# [Source material]
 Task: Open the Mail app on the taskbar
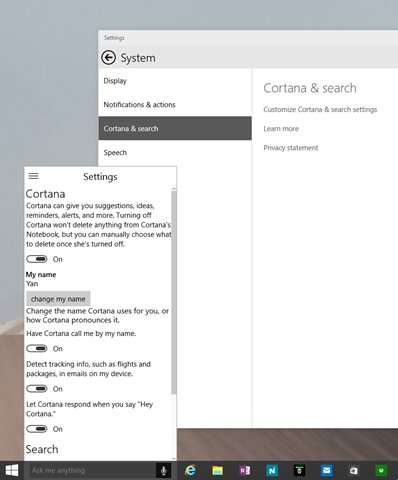(326, 471)
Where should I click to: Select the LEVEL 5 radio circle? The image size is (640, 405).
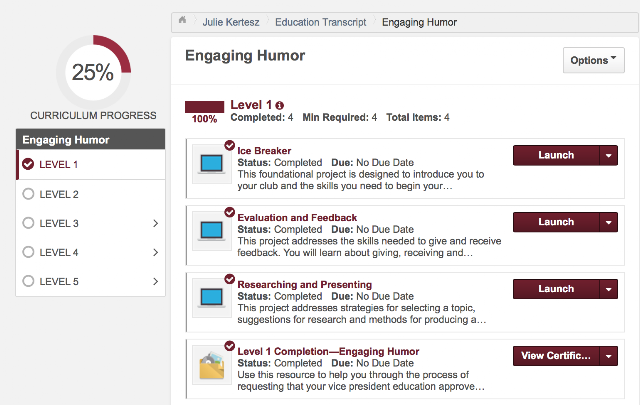[28, 281]
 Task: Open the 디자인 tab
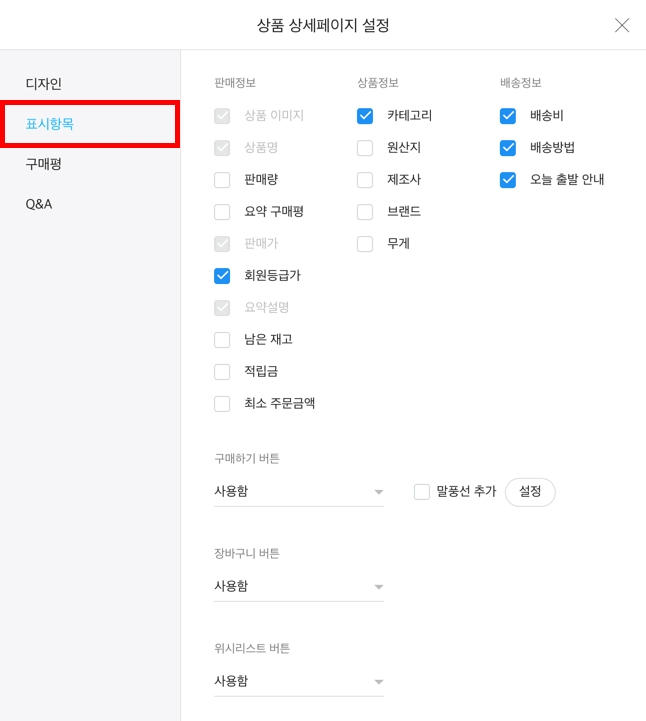(44, 84)
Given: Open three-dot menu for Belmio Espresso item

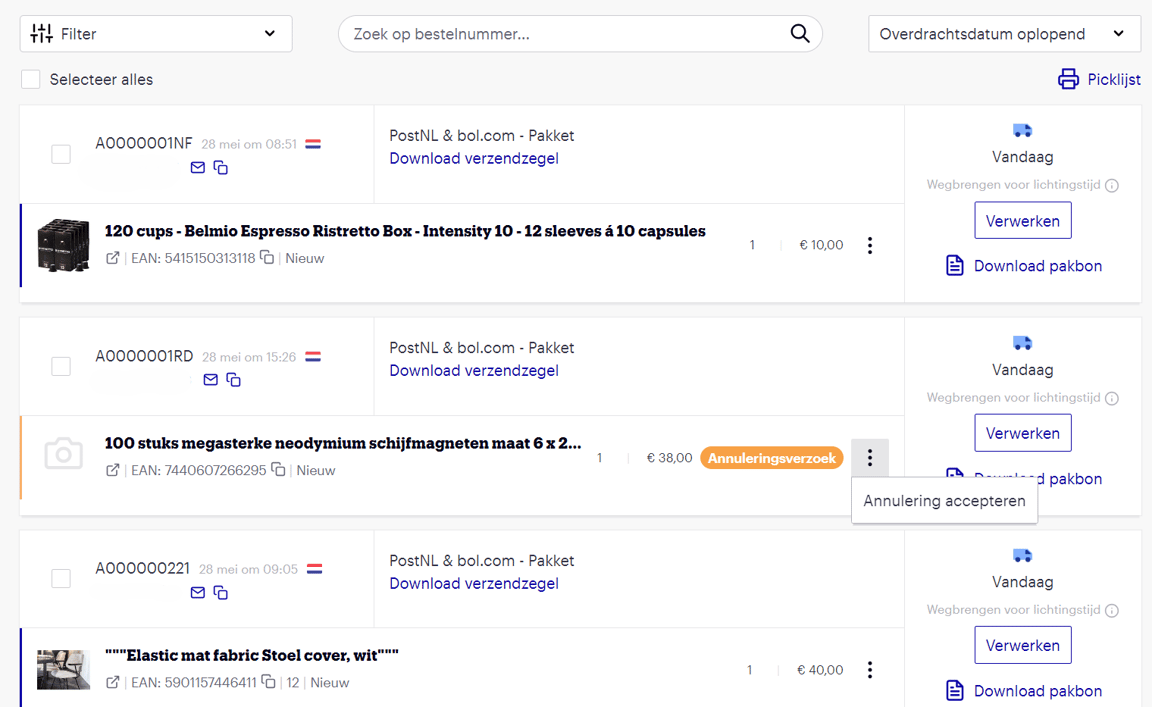Looking at the screenshot, I should [x=870, y=245].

# [Exercise goal]
Repeat the data above exactly, images excluded.

# [Response area]
 Task: Open the Mail app on the taskbar
(326, 471)
Where should I click to: Select the LEVEL 5 radio circle? The image size is (640, 405).
[28, 281]
 Task: Open the 디자인 tab
(44, 84)
Given: Open three-dot menu for Belmio Espresso item

Looking at the screenshot, I should [x=870, y=245].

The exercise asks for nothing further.